Nous vous le concédons : le viager peut être un sujet malaisant puisque la mort, celui du vendeur, est un élément essentiel de cet investissement. Mais avant la mort, il y a la vieillesse et les conséquences qui l’accompagnent : baisse de revenus, perte d’autonomie, logement mal adapté.

Pour les seniors qui ont une petite retraite, que se passe-t-il lorsque de lourdes charges doivent être payées ou lorsqu'une aide professionnelle doit intervenir pour les soins et le ménage ? 

Perdre son chez-soi et dépendre de ses enfants, c'était le début de la fin.

Si l’argent n’est pas là, il y a deux issues possibles. Tout d’abord, les enfants peuvent devenir des soutiens financiers s’ils en ont la capacité et l’envie. Dans l’autre cas, il y a l'EHPAD, la solution la moins souhaitable pour les personnes âgées, puisque statistiquement 94% des Français souhaitent vieillir chez eux. (3)

Jeanne, 77 ans, nous a raconté à quel point le viager a été une bouffée d’air frais. Cette coquette citadine de la région bordelaise, en bonne santé, est l’heureuse occupante d’un T2 situé en centre-ville. Seulement, elle se retrouvait régulièrement dans le rouge. 
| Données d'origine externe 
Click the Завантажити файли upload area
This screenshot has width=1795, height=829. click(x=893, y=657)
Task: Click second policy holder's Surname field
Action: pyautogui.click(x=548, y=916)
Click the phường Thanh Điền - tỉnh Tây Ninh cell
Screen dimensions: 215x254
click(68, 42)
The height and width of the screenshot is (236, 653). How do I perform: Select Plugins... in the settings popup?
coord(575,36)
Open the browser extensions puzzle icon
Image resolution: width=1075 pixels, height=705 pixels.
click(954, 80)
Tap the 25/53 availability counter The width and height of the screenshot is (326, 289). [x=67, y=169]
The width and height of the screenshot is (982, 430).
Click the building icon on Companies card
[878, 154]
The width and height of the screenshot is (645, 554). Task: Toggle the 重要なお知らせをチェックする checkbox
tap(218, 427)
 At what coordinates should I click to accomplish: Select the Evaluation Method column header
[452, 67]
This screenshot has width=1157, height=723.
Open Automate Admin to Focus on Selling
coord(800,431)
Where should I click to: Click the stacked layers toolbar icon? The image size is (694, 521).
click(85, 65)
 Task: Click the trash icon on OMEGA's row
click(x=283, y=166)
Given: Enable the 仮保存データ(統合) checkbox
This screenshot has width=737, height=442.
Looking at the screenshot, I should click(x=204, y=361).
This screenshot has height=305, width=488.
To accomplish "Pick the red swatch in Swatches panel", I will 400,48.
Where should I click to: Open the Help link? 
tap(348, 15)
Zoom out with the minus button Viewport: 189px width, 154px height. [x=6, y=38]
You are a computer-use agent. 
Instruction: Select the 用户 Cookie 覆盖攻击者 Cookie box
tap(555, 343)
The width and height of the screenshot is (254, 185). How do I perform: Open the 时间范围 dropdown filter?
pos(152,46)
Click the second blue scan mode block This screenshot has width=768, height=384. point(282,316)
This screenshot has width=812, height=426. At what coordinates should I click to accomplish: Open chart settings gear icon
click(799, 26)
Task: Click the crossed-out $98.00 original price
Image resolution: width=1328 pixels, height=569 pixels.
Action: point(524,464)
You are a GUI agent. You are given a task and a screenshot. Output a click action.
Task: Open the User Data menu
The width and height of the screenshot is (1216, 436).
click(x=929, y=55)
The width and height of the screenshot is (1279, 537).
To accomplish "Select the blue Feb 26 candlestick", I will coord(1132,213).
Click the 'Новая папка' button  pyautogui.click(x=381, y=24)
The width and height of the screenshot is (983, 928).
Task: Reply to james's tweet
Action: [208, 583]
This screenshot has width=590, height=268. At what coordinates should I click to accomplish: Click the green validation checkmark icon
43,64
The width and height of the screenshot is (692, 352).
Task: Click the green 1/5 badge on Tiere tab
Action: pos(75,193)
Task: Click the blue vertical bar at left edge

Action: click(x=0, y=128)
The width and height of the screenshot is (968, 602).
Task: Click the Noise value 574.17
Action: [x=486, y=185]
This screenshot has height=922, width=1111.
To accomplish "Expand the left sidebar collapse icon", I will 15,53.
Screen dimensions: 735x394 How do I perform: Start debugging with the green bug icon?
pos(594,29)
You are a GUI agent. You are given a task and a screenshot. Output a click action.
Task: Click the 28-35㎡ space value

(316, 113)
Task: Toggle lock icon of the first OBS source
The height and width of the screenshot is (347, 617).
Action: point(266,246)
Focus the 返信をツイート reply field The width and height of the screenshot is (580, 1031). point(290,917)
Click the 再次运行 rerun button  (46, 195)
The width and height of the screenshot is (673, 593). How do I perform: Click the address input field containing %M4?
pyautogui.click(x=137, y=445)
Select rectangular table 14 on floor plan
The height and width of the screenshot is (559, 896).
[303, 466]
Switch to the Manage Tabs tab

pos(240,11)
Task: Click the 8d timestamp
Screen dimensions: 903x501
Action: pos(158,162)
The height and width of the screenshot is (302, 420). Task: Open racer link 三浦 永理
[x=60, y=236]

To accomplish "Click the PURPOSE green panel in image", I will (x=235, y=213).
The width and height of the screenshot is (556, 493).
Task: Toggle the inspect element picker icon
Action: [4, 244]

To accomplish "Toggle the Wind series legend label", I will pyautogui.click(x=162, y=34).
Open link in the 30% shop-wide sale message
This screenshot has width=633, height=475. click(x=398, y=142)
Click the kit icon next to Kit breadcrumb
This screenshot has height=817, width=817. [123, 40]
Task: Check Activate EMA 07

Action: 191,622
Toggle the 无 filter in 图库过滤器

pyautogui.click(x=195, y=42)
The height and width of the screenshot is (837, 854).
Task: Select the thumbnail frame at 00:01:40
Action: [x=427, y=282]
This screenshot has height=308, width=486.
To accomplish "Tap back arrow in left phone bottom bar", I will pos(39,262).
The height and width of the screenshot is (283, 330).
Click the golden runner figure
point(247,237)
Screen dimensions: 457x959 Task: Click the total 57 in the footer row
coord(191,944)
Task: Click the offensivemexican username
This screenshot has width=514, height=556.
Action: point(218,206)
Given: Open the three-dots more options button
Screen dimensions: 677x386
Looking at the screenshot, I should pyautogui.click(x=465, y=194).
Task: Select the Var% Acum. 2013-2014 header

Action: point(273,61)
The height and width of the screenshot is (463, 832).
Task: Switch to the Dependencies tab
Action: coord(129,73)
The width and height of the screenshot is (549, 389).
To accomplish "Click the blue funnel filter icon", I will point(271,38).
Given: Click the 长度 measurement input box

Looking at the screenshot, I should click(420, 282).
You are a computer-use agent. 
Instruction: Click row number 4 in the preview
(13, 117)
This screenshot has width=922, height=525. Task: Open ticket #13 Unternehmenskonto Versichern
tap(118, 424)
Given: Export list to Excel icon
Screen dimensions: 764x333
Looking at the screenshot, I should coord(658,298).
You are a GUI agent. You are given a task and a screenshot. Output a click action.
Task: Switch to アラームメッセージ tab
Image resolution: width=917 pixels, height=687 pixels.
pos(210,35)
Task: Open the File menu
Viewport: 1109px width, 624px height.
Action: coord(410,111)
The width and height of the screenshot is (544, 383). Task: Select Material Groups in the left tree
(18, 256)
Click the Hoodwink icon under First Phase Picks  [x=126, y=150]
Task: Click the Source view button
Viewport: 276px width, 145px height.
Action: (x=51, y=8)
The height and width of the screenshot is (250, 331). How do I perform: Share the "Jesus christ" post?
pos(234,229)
Il y a deux ans, à la mort de son compagnon avec qui elle n’était pas mariée, son train de vie s’est brutalement effondré. Par chance, elle était propriétaire du logement qu’elle occupe aujourd’hui.

Elle a pensé à déménager, mais pour elle, “c’était un crève-cœur de quitter ses habitudes”. Elle ne se voyait pas non plus affronter toutes les démarches de mise en vente, de cartons, de recherche d’une location.

Ses deux filles lui ont proposé de s’installer à Toulouse, dans un petit studio indépendant rattaché à la maison de son aînée. Mais pour elle, hors de question : “Perdre son chez-soi et dépendre de ses enfants, c’était le début de la fin.”

C’est son gendre qui a posé l’idée du viager. Ensuite, la décision s’est prise en famille. Le viager a été une renaissance : plus besoin de se saigner pour payer la future réfection de l'ascenseur ou la taxe foncière, charges qui sont désormais assumées par le nouveau propriétaire. 

Mieux encore, elle a profité d’un bouquet de 40 000 euros pour installer une douche à la place de la baignoire, réparer sa voiture et laisser un peu d’argent à ses filles. Quant à sa rente mensuelle de 450 euros, elle peut faire face à ses dépenses sereinement.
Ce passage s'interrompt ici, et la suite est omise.